第6話 「野菜ルート、芽吹く」
「よし……今日こそ、帰るんだ……!」
まだ日も昇らぬ早朝、厨房裏の倉庫にて、俺は静かに野菜籠の中へ潜り込んでいた。体中にレタス、キャベツ、そしてジャガイモ。頭には慎重にニンジンを添える。
我ながら見事な仕上がりだ。農作物100%──いや、99.3%は野菜に見える自信がある。
「ふっ……完璧だ。これが、最終作戦“野菜ルート”」
あの鎧ガチャ女から逃れるには奇抜な手段しかない。今日、市場に運ばれる荷台に紛れて城の外に出る。目的地は、町外れの“次元のひび割れ”。あそこさえ通れば、元の世界に──コンビニに! 布団に! Wi-Fiに!!
ぐっ……夢がでかすぎて涙が出る。
その時、倉庫の扉が軋む音。誰かが入ってきた。野菜農家風の男性がカゴを軽く持ち上げる。
「おー、これが今日の市場行きか。ちょっと重いな?」
やばい、バレるか!?
「まあ、俺の腰がやばいだけか。最近、冷えると痛むのよね〜」
「わかるわかる、湿布が切れてんだよなあ〜」
助かった……。中年たちの健康トークに救われる命。ありがとう、腰痛。
そして、荷台がごとんと揺れた。

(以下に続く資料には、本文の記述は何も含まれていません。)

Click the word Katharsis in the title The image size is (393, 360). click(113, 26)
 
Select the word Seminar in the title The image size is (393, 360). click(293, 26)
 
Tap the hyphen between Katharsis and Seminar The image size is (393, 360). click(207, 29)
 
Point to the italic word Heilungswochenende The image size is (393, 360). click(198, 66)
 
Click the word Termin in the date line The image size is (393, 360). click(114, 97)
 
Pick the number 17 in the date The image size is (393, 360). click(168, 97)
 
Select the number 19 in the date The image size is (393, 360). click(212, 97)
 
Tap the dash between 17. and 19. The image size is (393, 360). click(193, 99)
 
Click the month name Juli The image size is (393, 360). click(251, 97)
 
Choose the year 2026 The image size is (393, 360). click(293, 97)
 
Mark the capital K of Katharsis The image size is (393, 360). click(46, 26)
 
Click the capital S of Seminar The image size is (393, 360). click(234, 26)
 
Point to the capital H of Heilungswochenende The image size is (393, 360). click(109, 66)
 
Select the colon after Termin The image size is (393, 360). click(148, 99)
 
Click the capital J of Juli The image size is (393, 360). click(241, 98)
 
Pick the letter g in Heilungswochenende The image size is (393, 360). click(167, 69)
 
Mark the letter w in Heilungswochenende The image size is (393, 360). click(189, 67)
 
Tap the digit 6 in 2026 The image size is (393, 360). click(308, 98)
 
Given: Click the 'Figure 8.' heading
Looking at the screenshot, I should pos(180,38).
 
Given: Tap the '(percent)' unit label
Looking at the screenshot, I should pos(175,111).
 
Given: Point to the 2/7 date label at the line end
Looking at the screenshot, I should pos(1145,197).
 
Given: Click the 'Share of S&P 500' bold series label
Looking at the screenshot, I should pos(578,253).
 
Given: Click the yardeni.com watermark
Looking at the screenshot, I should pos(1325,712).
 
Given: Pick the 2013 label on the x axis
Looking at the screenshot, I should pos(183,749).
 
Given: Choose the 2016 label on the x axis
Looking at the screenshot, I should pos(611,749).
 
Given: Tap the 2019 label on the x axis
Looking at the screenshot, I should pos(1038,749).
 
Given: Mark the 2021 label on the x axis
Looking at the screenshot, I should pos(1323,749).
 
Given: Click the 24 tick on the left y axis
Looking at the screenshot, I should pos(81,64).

よし、運ばれている。俺はこのまま、無事外に──!
「──ピラー様ッ!!」
「!?!?!?」
上空から、ズシャアアア! と何かが着地する衝撃音。揺れる馬車。野菜が跳ねる。俺の上に何か重たいものが……ってこれ、鎧の重み!? 馴染みのある声!?
「やはり今日も“野菜のルート”…! “芽吹きの帰還ルート”、ですね!」
屋根の上じゃない、今回は馬車の上だ!鎧ガチャ女!、空からピンポイントで野菜の上に着地しやがった!
「な、なんでお前がここに……!」
「昨晩、ピラー様が“今度は葉物野菜が鍵かもしれない”とおっしゃっていたと風の噂で──」
「言ってねぇし!風の噂って何だよ!!」
「それに、ピラー様。これは間違いなく……自然との融合を目指した新たな神託。きっと“芽吹き”が鍵なのですね。大地に還り、そして目覚め、旅立つ……!」
「違う!違う違う違う!!俺はただ、野菜になりすまして脱出しようと──あぁ、もう言っちゃったよ!!」
「やはり、“芽吹きの真実”をお教えくださるとは……! 私、信仰を深めました!」
リリは両手を合わせて拝み始めた。真顔で。目が潤んでる。何で感動してんのこの人。
「騎士団、到着ー!!」
馬車がガタンと止まった。いつの間にか、城から追いかけてきた騎士団が囲んでいる。リリの信徒たち(?)もいる。
「ピラー様、ご帰還を!」
「帰りたいのは俺の方だよおぉぉぉぉ!!!」
──その夜。
リリの日記より:
本日、ピラー様は自然との調和を実践された。
野菜と同化し、大地に己を委ねる姿に、私は神性を見た。
これこそが、“芽吹きの帰還ルート”。間違いない。
明日は土を掘ってピラー様専用の畑を整えようと思います。
俺の日記:
キャベツの匂いが取れない。
リリが「育苗室も作りましょう」とか言ってて怖い。
そろそろ……本当に帰してくれ……。